De ces quelques phrases prononcées sur le ton neutre habituel aux dirigeants chinois, on comprendra aisément qu’il se confirme complètement que la Chine a effectué un tournant d’une importance considérable, qu’elle et la Russie sont désormais des alliés confrontés au même risque. Ce qui a convaincu les Chinois, ce sont les incidents des dernières semaines qui ont montré, plus que des intentions de sécurité renforcées pouvant devenir belliqueuses, des conduites irrationnelles et hystériques d’une part, des pouvoirs complètement incontrôlables, privés de légitimité et d’autorité mais agissant sans la moindre prudence ni mesure, comme s’ils oubliaient la hauteur de l’enjeu dont le terme peut être l’affrontement nucléaire...

Note de PhG-Bis : « Et jusqu’au pauvre chancelier Scholz expliquant, retour au pays, dans sa conférence de presse, après son mystérieux voyage à Washington D.C., que le président Biden, qui l’avait félicité pour sa nouvelle politique énergétique, sans NordStream, était un dirigeant d’une exceptionnelle maîtrise... »

Outre ce qu’en dit Loukianov, ce qui est en train de se passer est que la Chine est en train de s’apercevoir, après Poutine et sa Russie, que l’affrontement avec les USA est de l’ordre de l’existentiel.

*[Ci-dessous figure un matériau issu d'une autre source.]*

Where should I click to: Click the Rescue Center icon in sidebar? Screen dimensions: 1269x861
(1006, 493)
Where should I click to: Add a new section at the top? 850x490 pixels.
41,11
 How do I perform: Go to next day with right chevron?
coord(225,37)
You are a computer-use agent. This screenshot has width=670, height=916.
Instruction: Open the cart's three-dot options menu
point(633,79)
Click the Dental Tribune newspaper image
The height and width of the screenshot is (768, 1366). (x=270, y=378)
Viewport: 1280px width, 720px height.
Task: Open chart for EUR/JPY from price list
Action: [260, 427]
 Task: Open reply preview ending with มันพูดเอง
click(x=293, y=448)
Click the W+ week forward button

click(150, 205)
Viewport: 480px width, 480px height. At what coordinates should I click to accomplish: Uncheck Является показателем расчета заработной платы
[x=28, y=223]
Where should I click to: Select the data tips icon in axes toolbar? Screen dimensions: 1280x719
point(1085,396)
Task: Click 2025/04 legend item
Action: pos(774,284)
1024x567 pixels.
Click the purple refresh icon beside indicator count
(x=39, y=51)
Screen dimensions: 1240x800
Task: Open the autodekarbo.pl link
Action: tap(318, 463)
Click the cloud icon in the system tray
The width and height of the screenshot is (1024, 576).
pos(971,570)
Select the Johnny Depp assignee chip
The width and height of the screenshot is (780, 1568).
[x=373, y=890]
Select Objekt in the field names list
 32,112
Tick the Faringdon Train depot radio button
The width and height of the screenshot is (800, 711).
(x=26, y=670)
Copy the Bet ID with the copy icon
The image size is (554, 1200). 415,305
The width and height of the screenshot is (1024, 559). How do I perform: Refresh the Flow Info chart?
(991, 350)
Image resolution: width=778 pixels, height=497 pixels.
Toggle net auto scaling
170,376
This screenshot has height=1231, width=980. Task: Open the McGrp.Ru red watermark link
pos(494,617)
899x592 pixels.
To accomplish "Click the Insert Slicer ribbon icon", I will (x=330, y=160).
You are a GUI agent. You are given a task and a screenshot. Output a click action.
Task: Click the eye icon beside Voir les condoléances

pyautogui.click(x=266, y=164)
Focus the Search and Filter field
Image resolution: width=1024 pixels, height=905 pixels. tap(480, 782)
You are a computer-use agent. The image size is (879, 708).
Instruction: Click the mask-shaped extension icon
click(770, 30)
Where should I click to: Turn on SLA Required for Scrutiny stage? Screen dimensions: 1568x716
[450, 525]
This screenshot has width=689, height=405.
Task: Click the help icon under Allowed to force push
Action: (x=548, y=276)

La direction US en place actuellement est là, comme elle est, dans toute sa folie hystérique, exactement pour cela. Les Chinois ont mesuré le phénom !ne.

Les Chinois sont en train de s’apercevoir que nous allons, non pas seulement (!) vers un affrontement, mais bien vers la guerre d’une façon ou l’autre, – cela, sans mème savoir qui sera avec qui dans les arrangements qui se feront, – sauf de savoir que face à la Chine alliée à la Russie, les USA, au point où ils se trouvent, sont sur une trajectoire qui conduit presqu’inéluctablement à la guerre ou à l’autodestruction. Dans les deux cas, il y aura du roulis.

C’est mon sentiment, rien de plus mais pas moins que cela.